# HBO picks up 'Treme' - New David Simon drama



## skyscraper101 (May 6, 2009)

According to the Hollywood Reporter. Interesting news for all Wire fans I'm sure.

"Treme" is a post-Katrina-themed drama that chronicles the rebuilding of New Orleans through the eyes of local musicians 

It's got a couple of actors from The Wire too like Wendell Pierce (Detective Bunk Moreland) and Clarke Peters (Detective Lester Freamon) as well as some other notable actors like Khandi Alexander from The Corner and Steve Zahn who's been in quite a few hollywood films.

Plenty of links and reading to get your teeth into here: http://en.wikipedia.org/wiki/Treme_(TV_series)


----------



## DotCommunist (May 6, 2009)

sounds good


----------



## Cerberus (May 6, 2009)

Excellent

Am desperately looking for summat to fill the Wire void!


----------



## DotCommunist (May 6, 2009)

Cerberus said:


> Excellent
> 
> Am desperately looking for summat to fill the Wire void!



seen Generation Kill yet?


----------



## rhod (May 7, 2009)

Cerberus said:


> Excellent
> 
> Am desperately looking for summat to fill the Wire void!

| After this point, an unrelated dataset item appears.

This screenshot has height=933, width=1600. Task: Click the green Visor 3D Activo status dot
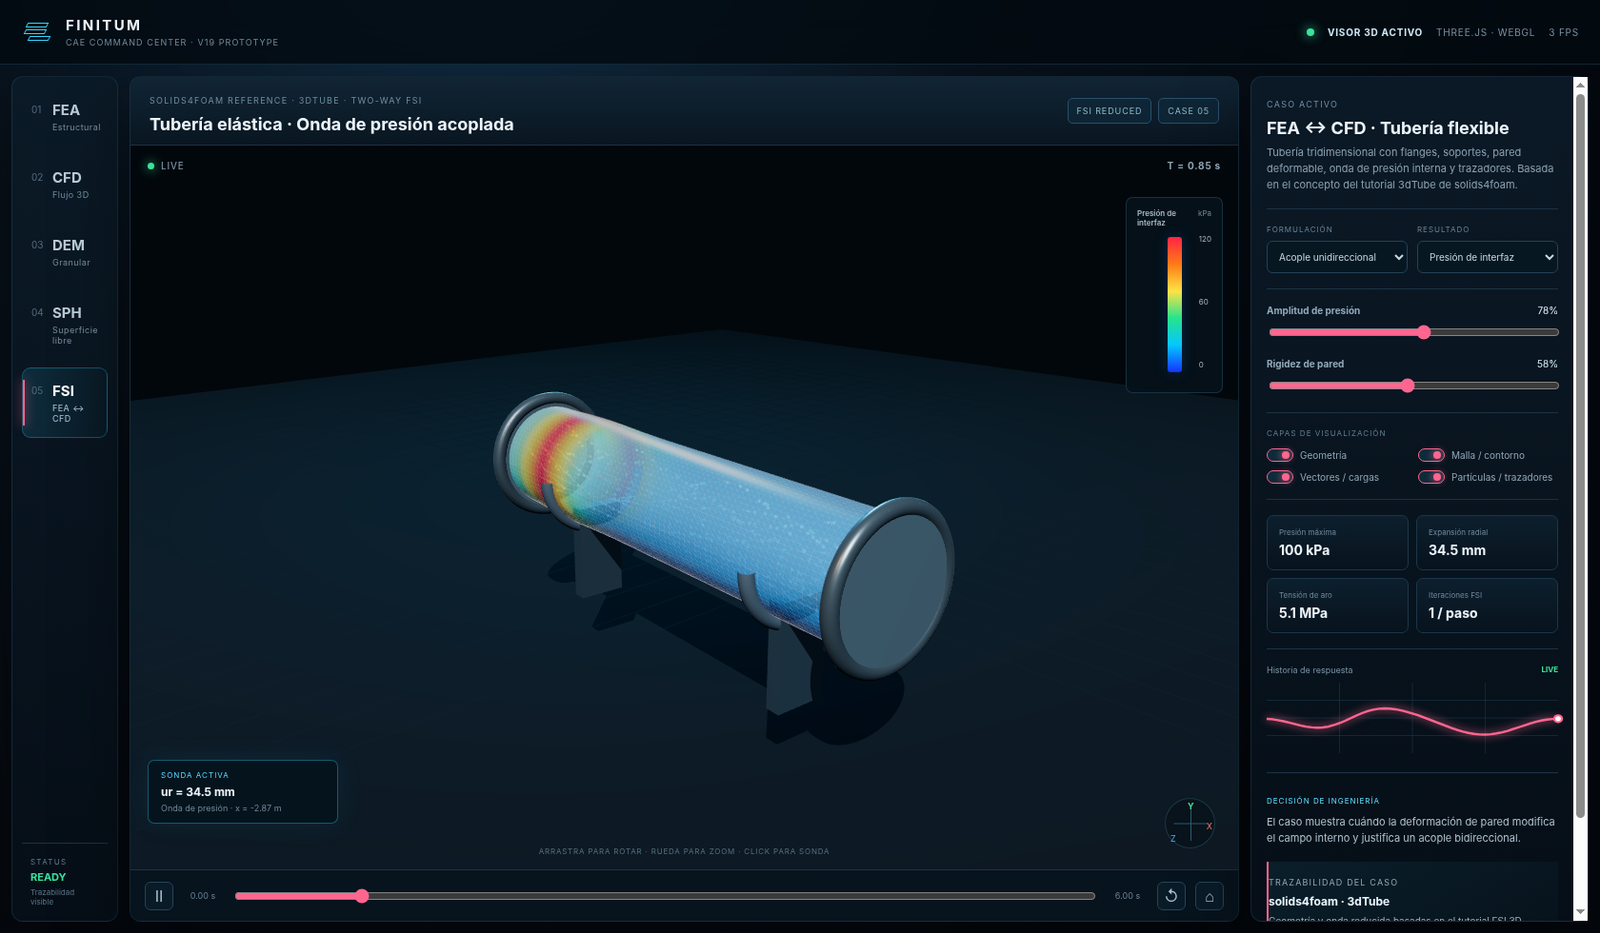1310,32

If you can download it, then Canada's "The Line" is pretty good. I thought it was a bit of a Wire rip-off from the first episode, but when you start to make sense of the characters it gets much better. Some very funny scenes thrown in to lighten the mood now and again. Loved the bit when a couple of incompetent gangstas holding somebody up not only have their guns stolen, but also their dog!

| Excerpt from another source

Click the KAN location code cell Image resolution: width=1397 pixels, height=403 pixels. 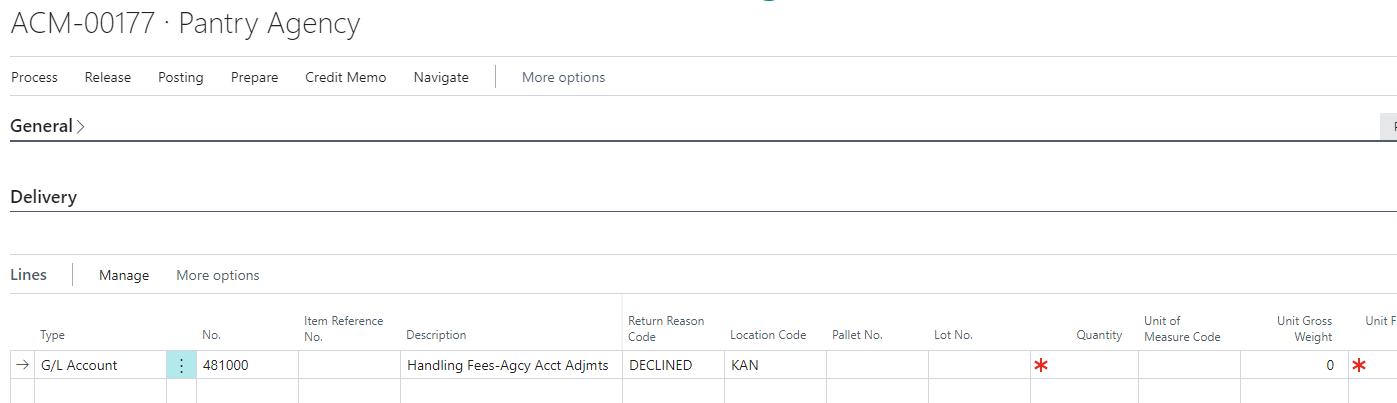[774, 366]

Also worth a look is "Southland". A bit more mainstream in tone, but worth a look (even if the do bleep the "fucks" out as it's a network show)!


----------



## skyscraper101 (Feb 5, 2010)

Looks like it will be aired on April 11th in the US according to movieweb.

David Simon talks more about the series here.

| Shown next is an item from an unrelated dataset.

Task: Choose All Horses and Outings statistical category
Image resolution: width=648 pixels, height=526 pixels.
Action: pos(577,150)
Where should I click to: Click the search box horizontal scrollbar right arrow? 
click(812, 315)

And its got now got er, John Goodman in it.


----------



## London_Calling (Feb 5, 2010)

Not picked up in the UK though, last I looked.

From what I've seen, it's very big indeed on music. Perhaps not too surprisingly.


*fingers the uTorrent button*


----------



## Dillinger4 (Feb 5, 2010)

Cant wait.



I watched Werner Herzogs remake of The Bad Lietenant the other day, which is reset in New Orleans. Gave me a taste.


----------



## skyscraper101 (Mar 31, 2010)

*bump*

Just a reminder for those interested.

http://www.hbo.com/treme

The HBO Treme website is now live with a lot of activity prior to its 11th April opener, including a cool looking trailer.


----------



## The Octagon (Mar 31, 2010)

Great trailer, makes me want to download a shedload of music already 

Love playing 'spot the actor' in there as well, Roxy from 'Dead Like Me' is


----------



## ethel (Mar 31, 2010)

the first episode is showing at the bfi as part of hbo weekend

www.bfi.org.uk/hbo


----------



## London_Calling (Mar 31, 2010)

beaten by sarahluv


----------



## yardbird (Mar 31, 2010)

Oh dear

One of the main writers  - David Mills - has just died.


----------



## mack (Apr 12, 2010)

Bumpity bump..

First episode shown last night, available now in all the usual places.

Gonna watch this tonight.


----------



## DJ Squelch (Apr 12, 2010)

Just watched the first ep. Very good, think I may be hooked already. John Goodman's character looks like he's gonna be fun.

Now got to download some of theat great music.


----------



## DotCommunist (Apr 12, 2010)

A strong start. Good to see goodman and some wire actors. Lot's of excellent jazz and a real feel for a post-flood new orleans.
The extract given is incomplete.